Reid Noch, a VP at TD, points out that Nasdaq is running a triple play: streamlining the ancient settlement process, letting companies issue tokenized shares, and cozying up to trading platforms like Kraken. Combined, this trifecta could birth a twin-track system—one shackled by U.S. rules, the other partying on permissionless chains where the only "know your customer" is knowing your wallet address.
These tokenized shares would be backed by real stock but would blissfully exist outside the U.S. regulatory umbrella. The hilarious result? The same company's ticker could trade at wildly different prices on separate venues, creating the kind of arbitrage opportunities that make degens drool and traditionalists despair.
The wave of tokenized stocks isn't coming; it's already crashing.
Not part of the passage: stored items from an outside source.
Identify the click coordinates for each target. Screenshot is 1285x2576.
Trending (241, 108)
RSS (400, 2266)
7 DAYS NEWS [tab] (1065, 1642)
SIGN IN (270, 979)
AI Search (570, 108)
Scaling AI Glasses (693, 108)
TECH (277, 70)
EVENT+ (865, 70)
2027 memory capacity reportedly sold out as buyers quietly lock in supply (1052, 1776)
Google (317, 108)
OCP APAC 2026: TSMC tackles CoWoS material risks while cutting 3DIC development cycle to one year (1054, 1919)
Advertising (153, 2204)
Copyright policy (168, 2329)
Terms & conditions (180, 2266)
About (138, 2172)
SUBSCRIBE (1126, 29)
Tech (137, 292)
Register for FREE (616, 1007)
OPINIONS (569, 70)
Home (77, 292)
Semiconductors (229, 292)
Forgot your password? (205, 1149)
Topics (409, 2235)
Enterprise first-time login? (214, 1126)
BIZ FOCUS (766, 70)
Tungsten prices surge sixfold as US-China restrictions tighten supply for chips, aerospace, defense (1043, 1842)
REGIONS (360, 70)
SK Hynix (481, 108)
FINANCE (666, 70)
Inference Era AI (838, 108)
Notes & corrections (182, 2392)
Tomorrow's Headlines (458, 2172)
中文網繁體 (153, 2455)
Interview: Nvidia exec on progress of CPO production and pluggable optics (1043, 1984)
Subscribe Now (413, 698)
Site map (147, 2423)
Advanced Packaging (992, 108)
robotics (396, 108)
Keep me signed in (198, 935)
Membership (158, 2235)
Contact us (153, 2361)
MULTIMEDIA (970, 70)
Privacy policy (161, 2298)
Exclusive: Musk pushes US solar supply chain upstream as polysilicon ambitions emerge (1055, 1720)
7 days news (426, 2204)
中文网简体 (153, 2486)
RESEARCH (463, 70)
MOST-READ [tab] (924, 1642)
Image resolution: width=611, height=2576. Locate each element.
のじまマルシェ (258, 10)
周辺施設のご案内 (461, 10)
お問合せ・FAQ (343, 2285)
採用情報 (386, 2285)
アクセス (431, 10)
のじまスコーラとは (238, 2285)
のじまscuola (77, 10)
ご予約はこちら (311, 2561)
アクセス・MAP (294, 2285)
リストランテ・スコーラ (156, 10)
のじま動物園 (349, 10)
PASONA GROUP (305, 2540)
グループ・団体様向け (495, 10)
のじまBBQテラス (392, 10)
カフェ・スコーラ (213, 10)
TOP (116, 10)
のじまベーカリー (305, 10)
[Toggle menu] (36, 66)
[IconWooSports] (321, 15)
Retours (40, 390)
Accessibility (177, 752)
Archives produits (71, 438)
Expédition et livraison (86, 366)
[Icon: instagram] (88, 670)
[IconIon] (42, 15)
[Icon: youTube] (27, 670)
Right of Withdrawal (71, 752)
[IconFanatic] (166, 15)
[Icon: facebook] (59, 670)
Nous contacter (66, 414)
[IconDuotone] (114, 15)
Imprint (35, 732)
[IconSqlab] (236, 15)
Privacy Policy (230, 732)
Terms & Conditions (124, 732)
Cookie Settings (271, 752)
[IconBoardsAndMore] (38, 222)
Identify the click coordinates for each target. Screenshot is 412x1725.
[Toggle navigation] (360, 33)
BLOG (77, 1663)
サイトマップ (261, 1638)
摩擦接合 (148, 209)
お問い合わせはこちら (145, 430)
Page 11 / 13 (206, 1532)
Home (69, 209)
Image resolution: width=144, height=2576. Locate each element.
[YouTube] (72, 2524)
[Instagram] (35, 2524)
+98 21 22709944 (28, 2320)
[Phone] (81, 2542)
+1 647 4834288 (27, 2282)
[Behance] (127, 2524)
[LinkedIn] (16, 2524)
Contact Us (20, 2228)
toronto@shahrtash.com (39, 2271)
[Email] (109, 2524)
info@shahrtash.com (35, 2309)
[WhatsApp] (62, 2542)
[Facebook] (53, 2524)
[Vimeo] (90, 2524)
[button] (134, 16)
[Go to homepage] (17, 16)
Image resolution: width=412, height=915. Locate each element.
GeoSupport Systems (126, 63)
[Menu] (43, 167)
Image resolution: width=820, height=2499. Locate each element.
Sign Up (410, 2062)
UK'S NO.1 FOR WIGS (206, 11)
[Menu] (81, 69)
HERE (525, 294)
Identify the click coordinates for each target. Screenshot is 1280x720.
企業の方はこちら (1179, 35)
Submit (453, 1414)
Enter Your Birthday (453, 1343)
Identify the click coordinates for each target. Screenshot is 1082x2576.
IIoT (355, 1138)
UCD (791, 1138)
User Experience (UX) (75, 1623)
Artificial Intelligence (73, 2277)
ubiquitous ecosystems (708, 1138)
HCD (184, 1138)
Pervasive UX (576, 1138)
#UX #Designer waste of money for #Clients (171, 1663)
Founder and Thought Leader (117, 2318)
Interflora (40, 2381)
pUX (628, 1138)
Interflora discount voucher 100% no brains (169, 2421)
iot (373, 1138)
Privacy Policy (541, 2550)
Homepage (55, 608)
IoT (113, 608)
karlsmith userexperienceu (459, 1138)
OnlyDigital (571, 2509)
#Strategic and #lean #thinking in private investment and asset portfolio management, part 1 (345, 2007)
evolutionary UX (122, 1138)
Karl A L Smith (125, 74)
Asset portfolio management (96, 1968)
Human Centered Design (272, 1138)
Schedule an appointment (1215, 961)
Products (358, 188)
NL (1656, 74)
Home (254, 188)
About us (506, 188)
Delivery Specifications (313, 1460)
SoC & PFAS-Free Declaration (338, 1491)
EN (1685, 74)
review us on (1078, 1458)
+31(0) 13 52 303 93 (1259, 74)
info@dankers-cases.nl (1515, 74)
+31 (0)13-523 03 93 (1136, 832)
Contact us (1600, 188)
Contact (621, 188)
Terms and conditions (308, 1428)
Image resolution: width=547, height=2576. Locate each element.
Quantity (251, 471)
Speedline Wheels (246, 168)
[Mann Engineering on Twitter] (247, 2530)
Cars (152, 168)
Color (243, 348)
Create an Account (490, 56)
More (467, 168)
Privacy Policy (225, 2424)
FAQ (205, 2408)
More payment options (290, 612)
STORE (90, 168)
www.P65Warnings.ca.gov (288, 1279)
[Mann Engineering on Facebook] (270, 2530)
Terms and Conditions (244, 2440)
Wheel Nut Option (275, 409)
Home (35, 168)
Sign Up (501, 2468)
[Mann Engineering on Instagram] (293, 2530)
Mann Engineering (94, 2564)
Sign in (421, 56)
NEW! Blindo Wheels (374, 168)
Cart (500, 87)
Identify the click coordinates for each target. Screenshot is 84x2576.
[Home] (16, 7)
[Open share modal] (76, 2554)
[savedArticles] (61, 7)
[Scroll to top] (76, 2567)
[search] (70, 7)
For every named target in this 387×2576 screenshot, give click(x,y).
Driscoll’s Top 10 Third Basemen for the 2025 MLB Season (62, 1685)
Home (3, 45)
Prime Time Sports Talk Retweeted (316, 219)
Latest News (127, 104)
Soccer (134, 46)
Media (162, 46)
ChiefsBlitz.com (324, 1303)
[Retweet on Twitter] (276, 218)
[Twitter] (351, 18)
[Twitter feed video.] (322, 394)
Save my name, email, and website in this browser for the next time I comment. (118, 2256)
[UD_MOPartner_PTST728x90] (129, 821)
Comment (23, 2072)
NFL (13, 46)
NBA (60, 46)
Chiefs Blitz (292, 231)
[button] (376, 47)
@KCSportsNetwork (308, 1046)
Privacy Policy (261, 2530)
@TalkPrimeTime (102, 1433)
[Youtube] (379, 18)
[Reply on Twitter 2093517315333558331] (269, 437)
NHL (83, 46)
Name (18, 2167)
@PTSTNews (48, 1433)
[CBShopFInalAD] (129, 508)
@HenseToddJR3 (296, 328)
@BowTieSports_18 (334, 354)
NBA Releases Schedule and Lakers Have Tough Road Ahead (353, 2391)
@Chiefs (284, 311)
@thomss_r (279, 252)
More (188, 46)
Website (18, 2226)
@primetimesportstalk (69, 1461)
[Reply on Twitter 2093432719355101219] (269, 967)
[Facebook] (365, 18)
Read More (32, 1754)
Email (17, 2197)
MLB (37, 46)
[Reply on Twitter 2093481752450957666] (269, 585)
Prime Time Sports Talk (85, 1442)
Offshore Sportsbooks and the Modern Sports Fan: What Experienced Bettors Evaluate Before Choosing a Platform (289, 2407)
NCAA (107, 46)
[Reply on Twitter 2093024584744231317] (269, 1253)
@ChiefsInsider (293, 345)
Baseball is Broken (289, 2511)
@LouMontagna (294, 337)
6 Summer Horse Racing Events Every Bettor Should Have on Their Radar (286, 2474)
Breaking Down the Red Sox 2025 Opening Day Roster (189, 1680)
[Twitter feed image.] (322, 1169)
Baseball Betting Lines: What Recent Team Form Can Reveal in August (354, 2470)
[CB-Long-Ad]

Kraken's xStacks platform has surfed past $25 billion in cumulative volume, a 150% pump since November. Not to be outdone, Coinbase is adding tokenized equities to its "everything exchange" roadmap, because why not trade Tesla next to your memecoins? Even the NYSE is dipping a toe in, partnering with Securitize to build a platform that could enable 24/7 trading—because the market never sleeps, but apparently, its infrastructure does.
TD warns this shift could siphon liquidity from the old-guard exchanges and introduce hilarious price discrepancies across platforms, all while unlocking the dream (or nightmare) of round-the-clock equity markets. It's fragmentation with a side of FOMO.
Cointelegraph pinged TD for more spicy commentary but, in a move that would make any crypto project proud, was met with radio silence before the story went to press. No comment is a comment all its own.